Almost all of the other studies show either failure or fair-to-middlin' results, but even the ones that showed some promise were confounded by mitigating factors (an increase in calories, protein, or unpublished but alluded to dietary changes).

Where HMB does shine a bit, though, is in preventing muscle wasting, particularly in the aged, or those suffering from AIDS, cachexia, or are bedridden in general.

Studies to see if it works in preventing muscle protein breakdown in athletes are few and far between, though, and probably not relevant to weight lifters. One representative study designed to assess the effects of HMB in preventing female athletes (judo) from losing muscle during severe calorie restriction found that the supplement worked as well, or as poorly, as placebo (4).

HMB probably won't make anyone feel like they're on Deca, unless they're especially susceptible to the placebo effect, and it certainly won't work like Deca.

At best, it might help old (-er) people recover from illness, injury, or surgery, which is probably why the makers of Ensure, the people who make nutritional shakes primarily for old coots (if that's not their stated purpose, it's surely their main consumer demographic by sales) have put HMB into at least one of their formulas.

Lifters and athletes, whether they're interested in fostering additional muscle protein synthesis or in preventing muscle breakdown, would be better off ingesting whole proteins with a high protein efficiency rating like micellar casein, a whey isolate, or a blend of the two.

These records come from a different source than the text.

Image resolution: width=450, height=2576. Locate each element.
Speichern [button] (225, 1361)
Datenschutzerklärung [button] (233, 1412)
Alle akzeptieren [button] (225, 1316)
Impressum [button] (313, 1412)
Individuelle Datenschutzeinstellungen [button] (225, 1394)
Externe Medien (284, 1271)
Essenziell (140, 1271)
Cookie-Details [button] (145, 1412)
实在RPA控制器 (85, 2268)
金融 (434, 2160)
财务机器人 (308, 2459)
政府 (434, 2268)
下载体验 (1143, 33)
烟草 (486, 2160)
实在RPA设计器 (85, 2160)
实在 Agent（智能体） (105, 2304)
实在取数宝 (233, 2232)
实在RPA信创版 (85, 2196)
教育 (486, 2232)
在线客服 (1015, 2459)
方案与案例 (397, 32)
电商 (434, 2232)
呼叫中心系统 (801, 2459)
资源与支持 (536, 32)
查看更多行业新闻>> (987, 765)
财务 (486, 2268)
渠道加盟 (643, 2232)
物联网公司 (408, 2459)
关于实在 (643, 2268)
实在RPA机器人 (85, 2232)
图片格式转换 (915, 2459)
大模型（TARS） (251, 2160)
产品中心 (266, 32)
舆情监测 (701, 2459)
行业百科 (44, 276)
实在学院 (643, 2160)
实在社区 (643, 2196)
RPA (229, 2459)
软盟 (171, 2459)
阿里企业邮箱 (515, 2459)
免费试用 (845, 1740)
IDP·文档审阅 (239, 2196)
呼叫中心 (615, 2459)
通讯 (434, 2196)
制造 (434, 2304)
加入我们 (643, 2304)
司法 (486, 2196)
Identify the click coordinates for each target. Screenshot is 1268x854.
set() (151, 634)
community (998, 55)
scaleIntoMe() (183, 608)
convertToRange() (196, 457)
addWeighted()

  1. Wilkinson DJ et al. Effects of Leucine and its metabolite, b-hydroxy b-methylbutyrate (HMB) on human skeletal muscle protein metabolism. J Physiol. 2013 Jun 1;591(Pt 11):2911–2923. PMC.
  2. Thomson JS et al. Effects of nine weeks of beta-hydroxy-beta-methylbutyrate supplementation on strength and body composition in resistance trained men. J Strength Cond Res. 2009 May;23(3):827-35. PubMed.
  3. Texeiria FJ et al. No effect of HMB or α-HICA supplementation on training-induced changes in body composition. Eur J Sport Sci. 2019 Jul;19(6):802-810. PubMed.
  4. Hung W et al. Effect of β-hydroxy-β-methylbutyrate supplemenation during energy restriction in female judo athletes. J Exerc Sci Fit. 2010 Jun;8(1):50-13.